Tuesday, March 18, 2014

Golden-rumped tinkerbirds: On fans taping the Grateful Dead concerts, "the tapers," and the GD's taping culture, Recall having friends at Reed in the early 1980s with great tape decks who recorded the Dead often at many concerts, The Grateful Dead's taping culture is an interesting example in light of today's internet and intellectual property questions, including especially Creative Commons' Law; It would be interesting to trace the meandering course from GD taping to C.C.


Hi Donald,

A few somewhat random Grateful Dead insights I'm learning from their bass player Phil Lesh's book, which I had been curious about ... :)

On fans taping the Grateful Dead concerts, "the tapers," and the GD's taping culture:

"... an entire tape trading culture was to grow from these tentative beginnings. The technology became more and more sophisticated and networks of fans sprang up who were dedicated to trading the tapes of their favorite bands - those who would allow taping that is. Our philosophy was, as usual, expressed most pithily by Jerry: "As soon as we play it, we're done with it. Let 'em have it." Actually we weren't done with it. We made our own tapes, starting early on... and we would frequently audition them to mine ideas from the jams. Many of these tapes would somehow be disseminated into the trading stream. And later we would also authorize our sound mixer to feed his board signal to selected tapers, in the interest of clarity. It's interesting to speculate about the influence of these trader networks on the programmers who designed such file-sharing, peer-to-peer software as Napster, Limewire or Kazaa, software that does the same thing digitally." (Phil Lesh, 2005 - beginning around 3:05:45 in the audio book).
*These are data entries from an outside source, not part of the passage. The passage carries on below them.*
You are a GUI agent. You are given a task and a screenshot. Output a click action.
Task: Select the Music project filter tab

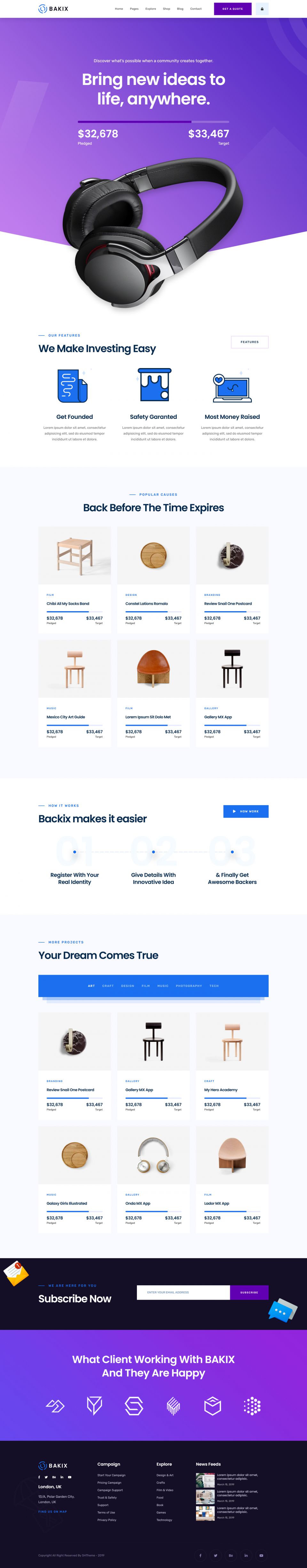(x=163, y=986)
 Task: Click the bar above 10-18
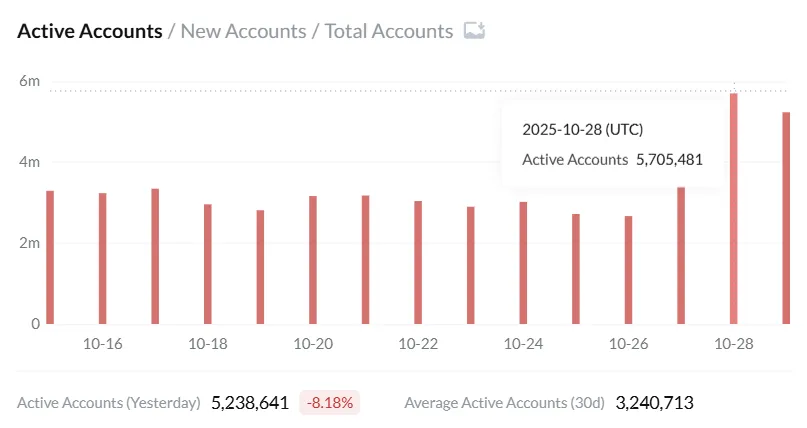coord(208,264)
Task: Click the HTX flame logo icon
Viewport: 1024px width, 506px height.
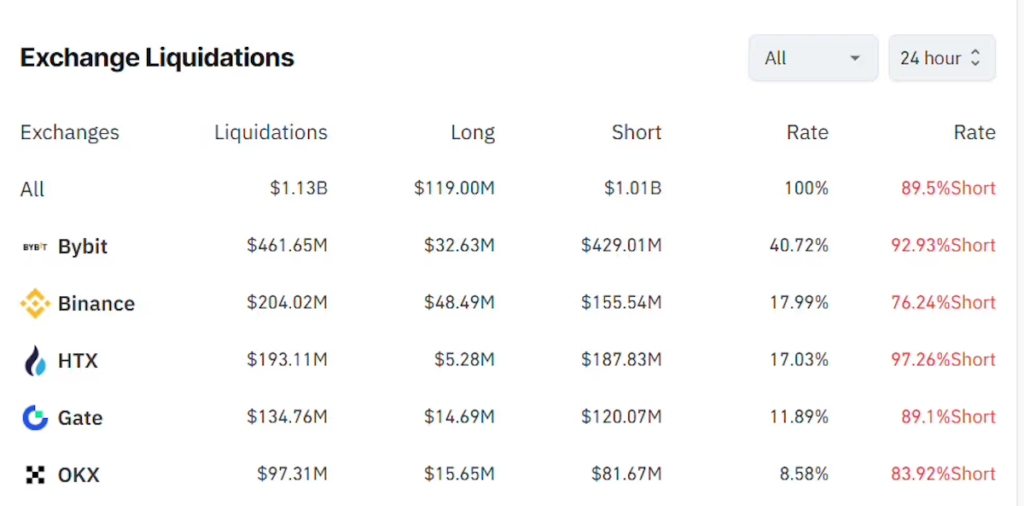Action: point(35,361)
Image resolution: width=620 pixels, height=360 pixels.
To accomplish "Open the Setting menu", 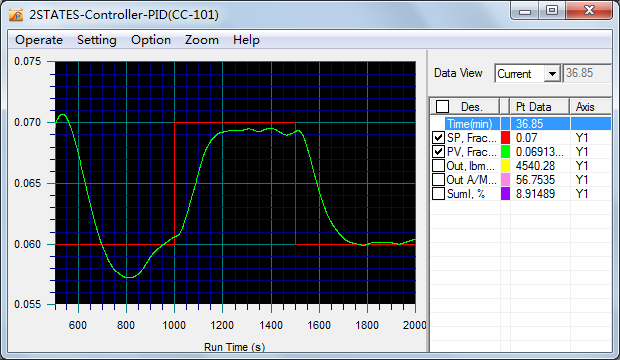I will [x=96, y=40].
Jerry Garcia's book also looks good, which you'll find a reference to here - http://worlduniversity.wikia.com/wiki/Grateful_Dead - in a recently updated page. The GD syllabus I mentioned is still posted here as a reference, but is inaccessible now, as far as I looked, and is not by the GD's Bobby Weir, but by a historian of the same name who is developing the field of Dead studies. :)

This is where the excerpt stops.